The use of Security Force Assistance (SFA) is commonly perceived as a cost-efficient foreign policy tool. Training and equipping security forces in partner states are presented as a means to achieve provider states’ military objectives, maintain partnerships and prepare personnel to participate in operation abroad. There is an increasing number of states on the global arena engaged in providing SFA. Not only the major global actors such as the US, Russia and China, but also several states in the Gulf, as well as rising powers like Brazil. Regional and international organizations have relatively recently introduced multilateral SFA through
missions such as EUTM Mali or Somalia.
There is a risk that the provision of SFA will become another weapon in the intensifying global Great Power competition and that it will be used as a way for regional powers to wage proxy warfare. In addition, the fact that there are a multitude of overlapping, uncoordinated and competing SFA programmes may result in a number of unintended negative consequences – not only for the recipient states and their populations, but also having a negative impact on global security as a whole.

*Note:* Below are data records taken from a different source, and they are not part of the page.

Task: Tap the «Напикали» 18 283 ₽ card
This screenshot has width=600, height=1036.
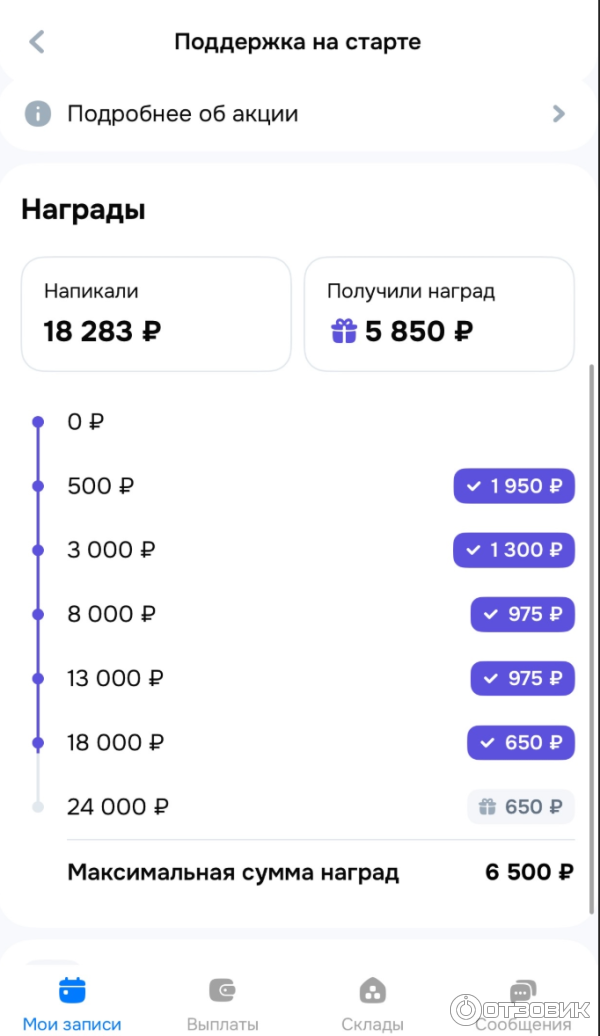Action: click(156, 314)
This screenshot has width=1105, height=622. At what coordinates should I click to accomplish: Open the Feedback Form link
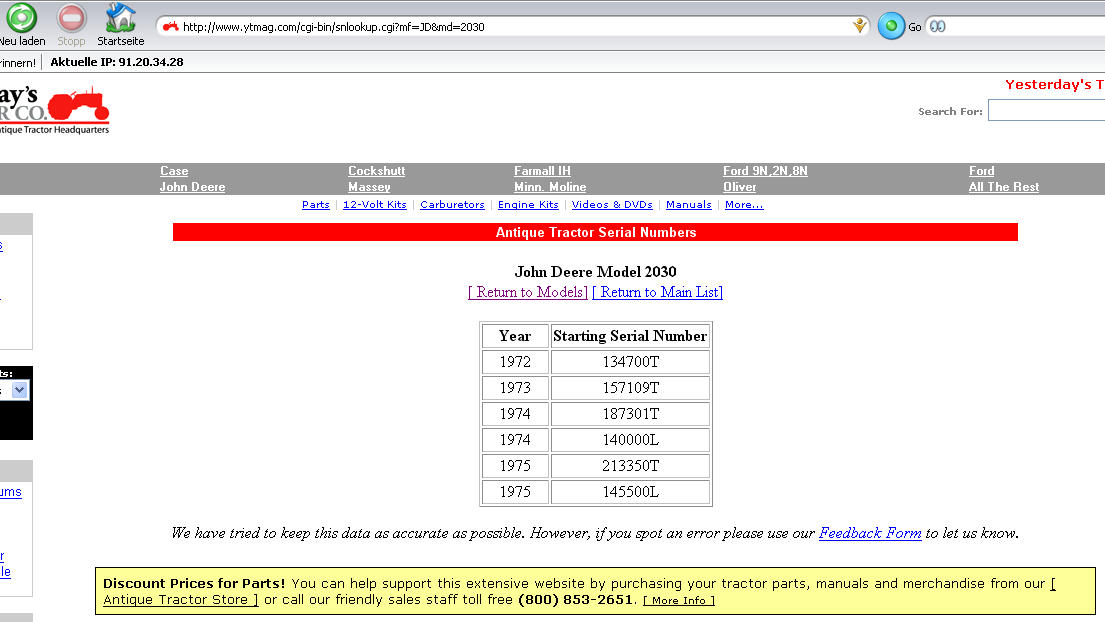click(x=869, y=533)
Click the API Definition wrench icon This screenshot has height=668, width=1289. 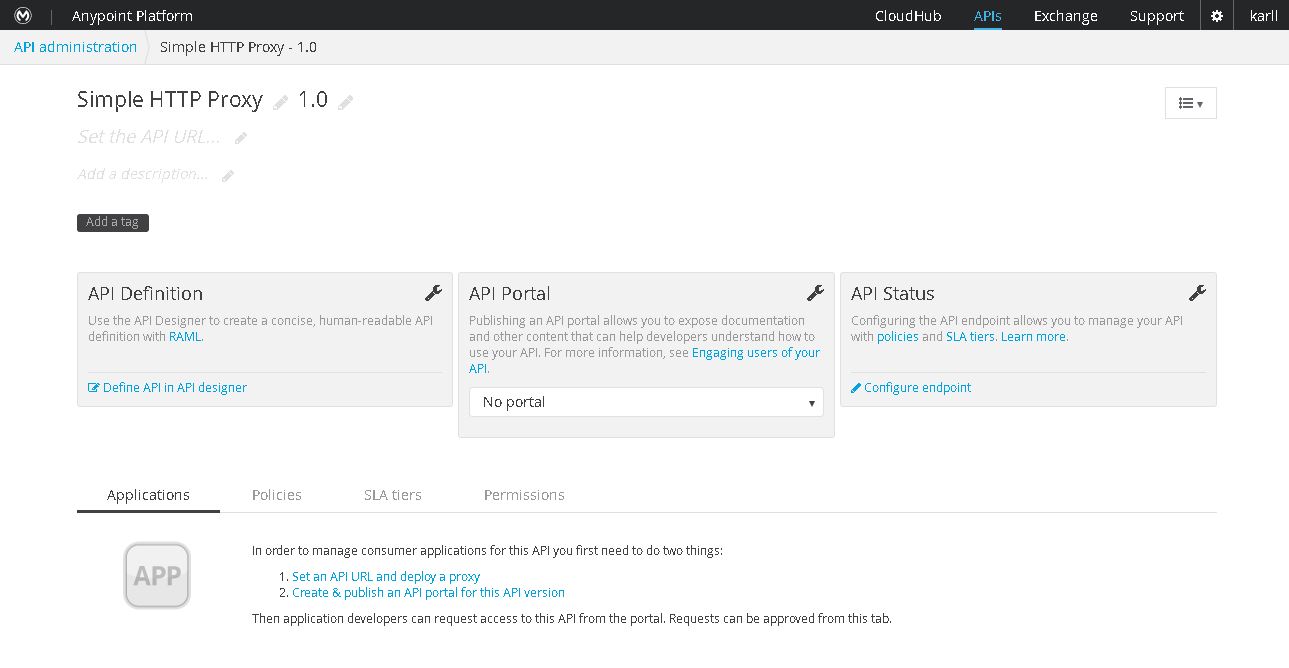433,293
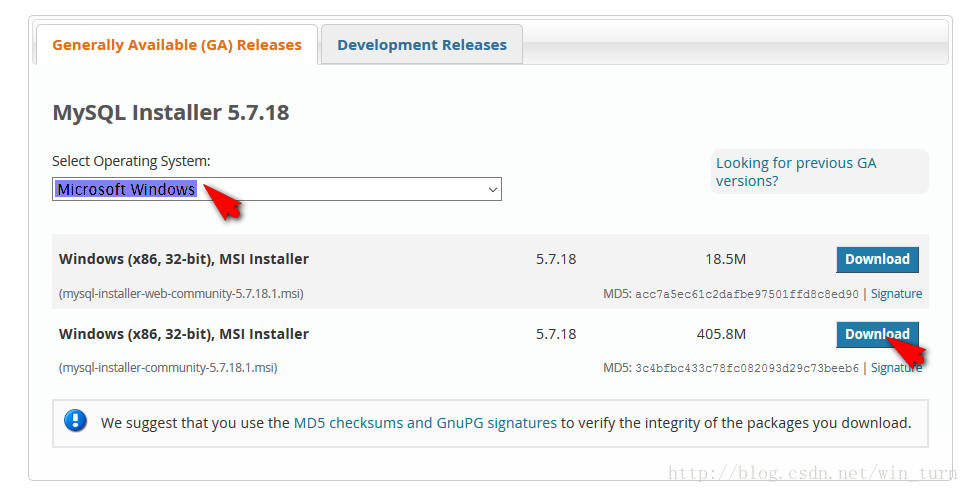This screenshot has height=493, width=970.
Task: Open the Generally Available (GA) Releases tab
Action: pos(177,45)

In two Roundtables that are gathering academics, practitioners and policy makers, we are tryingto identify differences in motivation and strategy between larger and smaller states as well as zooming in on SFA in Africa. The aim of the discussions is to search for strategies and approaches to SFA that have the potential of resulting in sustainable solutions for recipient countries and workable strategies for providing countries.
The event is co-organised by PRIO, the Egmont Institute and the Dutch Defense Academy and is hosted by the Egmont Institute in Brussels.